Trauma is not always a dramatic event. Sometimes it is the accumulation of experiences that leave the nervous system in a state of chronic activation.
What trauma actually is
Trauma is not defined by the event itself, but by the impact it has on the nervous system. Two people can go through the same experience and be affected very differently. What matters is whether the experience overwhelmed the person's capacity to process it at the time, leaving an imprint that continues to affect how they feel, think, and respond.
How trauma lives in the body
When we experience something threatening, the nervous system activates the fight-flight-freeze response. In normal circumstances, this response completes and the system returns to baseline. With trauma, the process is interrupted: the nervous system gets stuck in a state of activation or shutdown, and this can persist long after the original event.

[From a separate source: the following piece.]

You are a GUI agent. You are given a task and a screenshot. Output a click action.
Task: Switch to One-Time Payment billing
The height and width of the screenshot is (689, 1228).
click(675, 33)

What this looks like day to day
Common physical signs of unresolved trauma include hypervigilance (always scanning for danger), startling easily, difficulty sleeping, chronic muscle tension, digestive issues, fatigue, and an exaggerated stress response to relatively minor triggers. People often feel disconnected from their bodies or from others.
Approaches that work
Trauma treatment has evolved significantly. Evidence-based approaches include Trauma-Focused CBT, EMDR (Eye Movement Desensitisation and Reprocessing), somatic therapies that work with the body's role in trauma, and prolonged exposure therapy. The right approach depends on the nature and history of the trauma, and a good therapist will tailor this with you.